[start of Data for this task]
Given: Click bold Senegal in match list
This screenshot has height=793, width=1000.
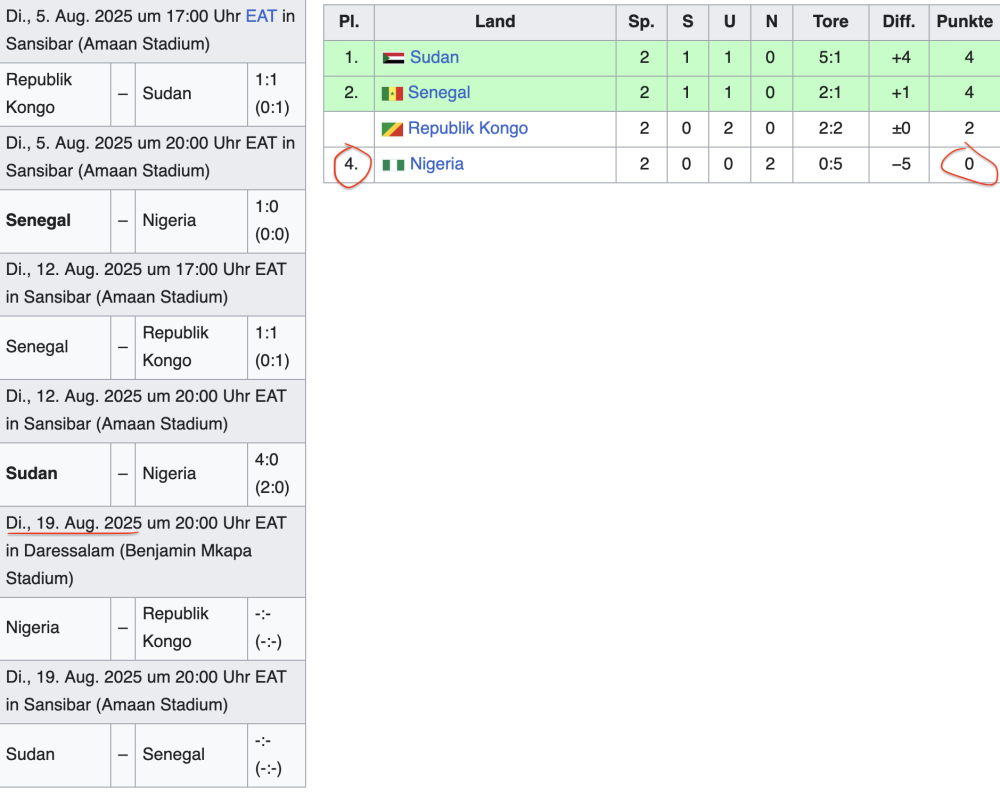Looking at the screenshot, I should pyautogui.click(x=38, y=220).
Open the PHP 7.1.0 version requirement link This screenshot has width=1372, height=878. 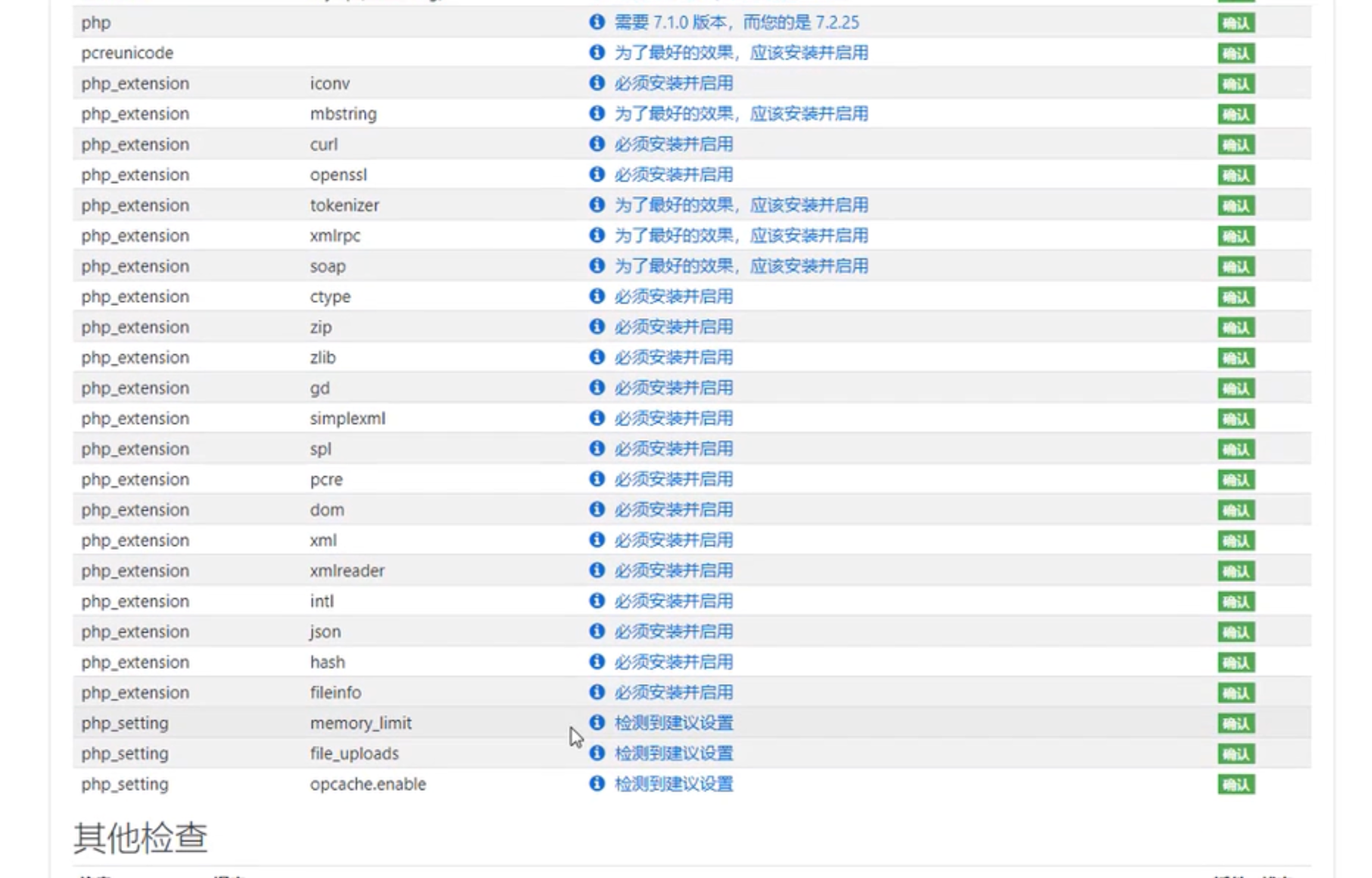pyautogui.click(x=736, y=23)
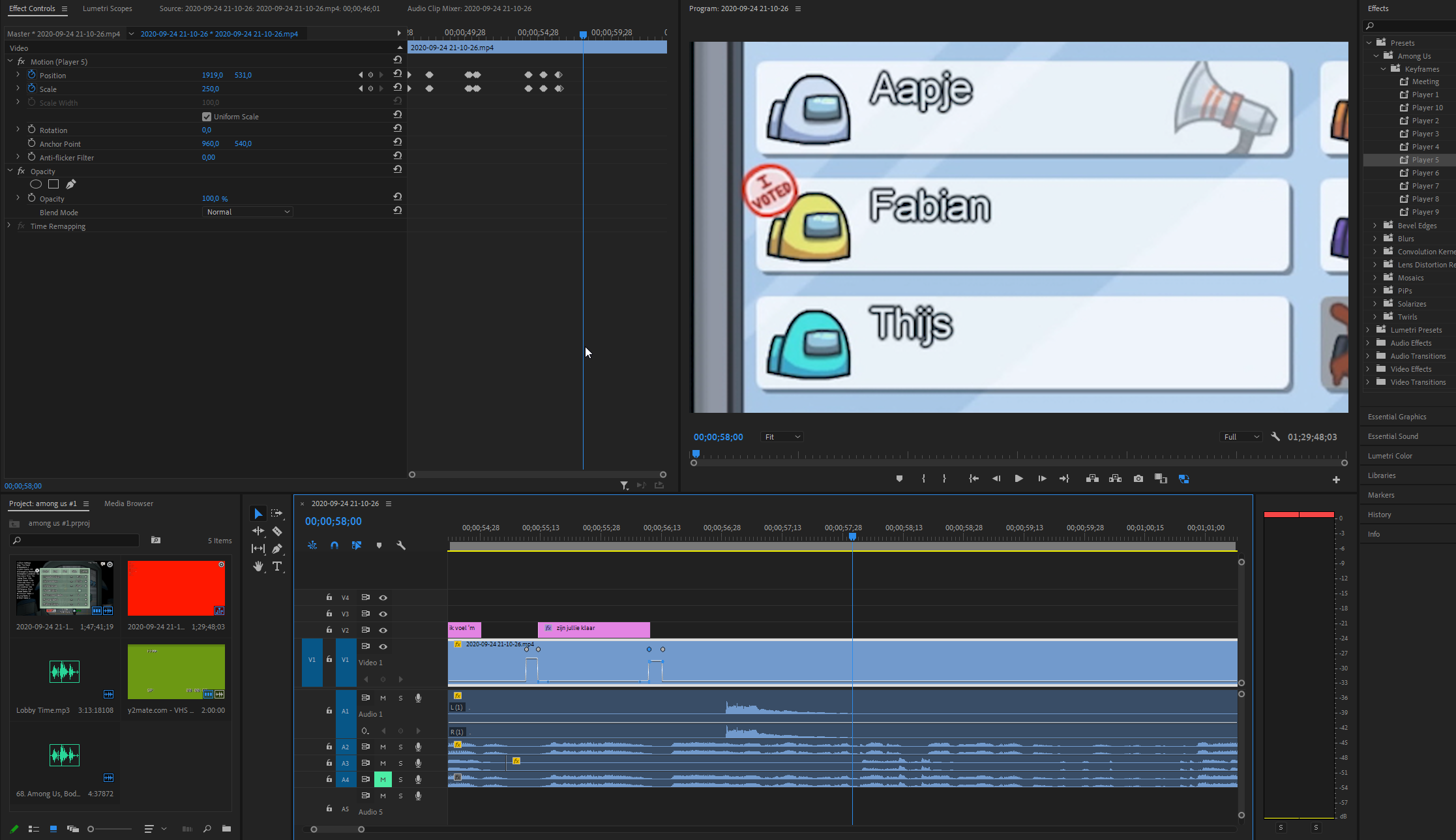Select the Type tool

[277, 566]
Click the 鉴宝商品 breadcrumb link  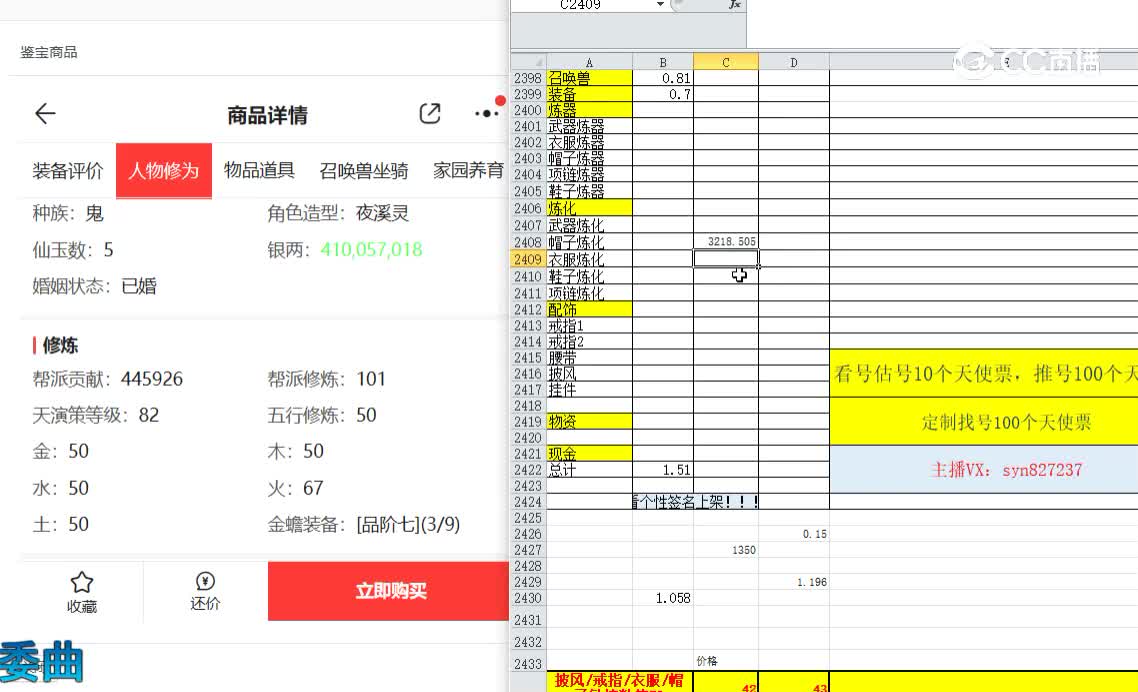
[end of Data for this task]
Put the lines of the listing above, from its first line through the line containing "Looking at the", inclusive, into a numbered list with blank lines omitted. Leave the pictures out of your answer.

1. Given: Click bold Senegal in match list
2. This screenshot has height=793, width=1000.
3. Looking at the screenshot, I should pyautogui.click(x=38, y=220).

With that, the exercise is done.